# Crime Data

Code used to process yearly Crime data.

Raw CSV files were downloaded locally.

**TODO:** Substitute with S3 URL

*source*: https://www.portlandoregon.gov/police/71978

In [1]:
import pandas as pd
import datetime

# Allow columns to be as wide as necessary
pd.set_option('display.max_colwidth', -1)

In [2]:
import datetime
TODAY = datetime.date.today().strftime("%Y_%m_%d")
print('Last Processed', TODAY )

Last Processed 2018_04_26


## Metadata

Column reference.  No need to rerun (if you want to, you'll need to install lxml and bs4)

In [3]:
# Import
metadata = pd.read_html('https://www.portlandoregon.gov/police/article/627228')[0]

# clean up
metadata.dropna(inplace=True)
metadata.set_index(0, drop=True, inplace=True)
metadata.index.name = 'Column Name'
metadata.columns = ['Description']

In [4]:
metadata

Unnamed: 0_level_0,Description
Column Name,Unnamed: 1_level_1
Case Number,The case year and number for the reported incident (YY-######).Sensitive cases have been randomly assigned a case number and are denoted by an X following the case year (YY-X######).
Occur Month Year,The Month and Year that the incident occured.
Occur Date,"Date the incident occurred.

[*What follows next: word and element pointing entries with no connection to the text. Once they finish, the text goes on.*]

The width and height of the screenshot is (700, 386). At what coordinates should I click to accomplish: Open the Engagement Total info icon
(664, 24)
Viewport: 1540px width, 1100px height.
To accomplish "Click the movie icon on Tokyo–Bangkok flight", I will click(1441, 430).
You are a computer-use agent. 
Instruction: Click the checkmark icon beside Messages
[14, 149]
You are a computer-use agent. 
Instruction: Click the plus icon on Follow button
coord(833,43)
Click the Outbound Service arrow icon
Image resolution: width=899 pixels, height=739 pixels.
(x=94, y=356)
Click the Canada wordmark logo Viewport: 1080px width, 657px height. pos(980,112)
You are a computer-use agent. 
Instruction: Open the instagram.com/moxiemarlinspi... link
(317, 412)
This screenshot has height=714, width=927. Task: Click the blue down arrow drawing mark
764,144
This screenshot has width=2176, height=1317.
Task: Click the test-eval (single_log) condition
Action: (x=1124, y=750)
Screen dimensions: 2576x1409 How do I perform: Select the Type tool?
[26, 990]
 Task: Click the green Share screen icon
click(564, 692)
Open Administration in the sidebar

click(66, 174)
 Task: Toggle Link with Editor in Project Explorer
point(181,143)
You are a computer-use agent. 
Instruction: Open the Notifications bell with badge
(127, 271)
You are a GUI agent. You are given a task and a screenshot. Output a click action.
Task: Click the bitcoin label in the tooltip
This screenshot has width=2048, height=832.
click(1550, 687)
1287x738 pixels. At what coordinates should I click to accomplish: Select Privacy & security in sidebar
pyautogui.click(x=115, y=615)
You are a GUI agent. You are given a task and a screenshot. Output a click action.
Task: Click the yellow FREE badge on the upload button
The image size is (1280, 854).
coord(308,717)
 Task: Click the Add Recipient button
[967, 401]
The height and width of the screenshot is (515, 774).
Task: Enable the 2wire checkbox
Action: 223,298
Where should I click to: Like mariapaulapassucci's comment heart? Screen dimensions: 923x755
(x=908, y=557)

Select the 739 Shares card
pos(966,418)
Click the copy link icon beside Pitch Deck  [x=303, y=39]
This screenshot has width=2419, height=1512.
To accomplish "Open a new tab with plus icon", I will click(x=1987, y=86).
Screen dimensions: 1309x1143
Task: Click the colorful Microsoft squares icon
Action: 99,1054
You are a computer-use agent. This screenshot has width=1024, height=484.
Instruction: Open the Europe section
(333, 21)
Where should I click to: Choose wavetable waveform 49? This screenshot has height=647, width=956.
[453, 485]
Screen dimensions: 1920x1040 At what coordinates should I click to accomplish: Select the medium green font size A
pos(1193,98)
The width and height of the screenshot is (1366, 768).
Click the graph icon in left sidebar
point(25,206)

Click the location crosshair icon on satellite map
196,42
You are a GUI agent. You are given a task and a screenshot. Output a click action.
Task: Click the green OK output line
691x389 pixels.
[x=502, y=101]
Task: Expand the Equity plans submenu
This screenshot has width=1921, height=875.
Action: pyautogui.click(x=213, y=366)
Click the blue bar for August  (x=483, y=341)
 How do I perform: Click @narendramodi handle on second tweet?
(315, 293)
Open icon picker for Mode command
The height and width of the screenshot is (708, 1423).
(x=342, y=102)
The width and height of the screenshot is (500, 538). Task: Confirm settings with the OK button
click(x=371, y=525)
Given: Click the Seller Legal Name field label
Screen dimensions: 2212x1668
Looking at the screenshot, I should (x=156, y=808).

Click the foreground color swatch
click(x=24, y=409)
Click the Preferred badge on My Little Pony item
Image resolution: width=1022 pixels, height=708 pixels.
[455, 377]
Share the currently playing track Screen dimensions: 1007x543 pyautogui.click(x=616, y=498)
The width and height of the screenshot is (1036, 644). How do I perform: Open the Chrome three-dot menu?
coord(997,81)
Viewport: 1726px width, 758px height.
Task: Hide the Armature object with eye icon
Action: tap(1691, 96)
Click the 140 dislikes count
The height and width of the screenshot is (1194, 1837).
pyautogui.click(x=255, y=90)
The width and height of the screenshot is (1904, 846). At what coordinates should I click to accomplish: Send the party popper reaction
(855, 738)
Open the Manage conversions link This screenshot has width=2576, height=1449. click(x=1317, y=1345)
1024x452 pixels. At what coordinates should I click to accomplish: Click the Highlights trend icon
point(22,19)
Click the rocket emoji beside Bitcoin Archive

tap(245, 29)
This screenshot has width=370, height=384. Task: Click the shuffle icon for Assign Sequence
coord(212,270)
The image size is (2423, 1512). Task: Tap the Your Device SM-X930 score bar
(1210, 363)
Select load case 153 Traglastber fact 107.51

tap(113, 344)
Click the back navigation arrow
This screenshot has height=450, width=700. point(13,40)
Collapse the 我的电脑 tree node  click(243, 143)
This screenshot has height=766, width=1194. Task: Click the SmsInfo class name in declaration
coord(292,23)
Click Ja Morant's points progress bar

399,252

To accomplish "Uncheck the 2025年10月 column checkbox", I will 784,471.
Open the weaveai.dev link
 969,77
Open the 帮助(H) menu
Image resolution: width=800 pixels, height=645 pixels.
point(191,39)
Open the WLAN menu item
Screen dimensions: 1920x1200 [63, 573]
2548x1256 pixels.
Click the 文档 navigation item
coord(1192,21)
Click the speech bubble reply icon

The exact occur date is sometimes unknown. In most situations, the first possible date the crime could have occurred is used as the occur date. (For example, victims return home from a week-long vacation to find their home burglarized. The burglary could have occurred at any point during the week. The first date of their vacation would be listed as the occur date.)"
Occur Time,"Time the incident occured. The exact occur time is sometimes unknown. In most situations, the first possible time the crime could have occured is used as the occur time.The time is reported in the 24-hour clock format, with the first two digits representing hour (ranges from 00 to 23) and the second two digits representing minutes (ranges from 00 to 59).Note: By default, Microsoft Excel removes leading zeroes when importing data. For more help with this issue, refer to Microsoft's help page."
Address,"Address of reported incident at the 100 block level (e.g.: 1111 SW 2nd Ave would be 1000 Block SW 2nd Ave).To protect the identity of victims and other privacy concerns, the address location of certain case types are not released."
Open Data X / Y,"Generalized XY point of the reported incident. For offenses that occurred at a specific address, the point is mapped to the block's midpoint. Offenses that occurred at an intersection is mapped to the intersection centroid. To protect the identity of victims and other privacy concerns, the points of certain case types are not released.XY points use the Oregon State Plane North (3601), NAD83 HARN, US International Feet coordinate system."
Open Data Lat / Lon,"Generalized Latitude / Longitude of the reported incident. For offenses that occurred at a specific address, the point is mapped to the block's midpoint. Offenses that occurred at an intersection is mapped to the intersection centroid. To protect the identity of victims and other privacy concerns, the points of certain case types are not released."
Neighborhood,"Neighborhood where incident occurred.If the neighborhood name is missing, the incident occurred outside of the boundaries of the Portland neighborhoods or at a location that could not be assigned to a specific address in the system (e.g., Portland, near Washington Park, on the streetcar, etc.). Note: Neighborhood boundaries and designations vary slightly from those found on the Office of Neighborhood Involvement website."
Crime Against,"Crime against category (Person, Property, or Society)"
Offense Category,"Category of offense (for example, Assault Offenses)"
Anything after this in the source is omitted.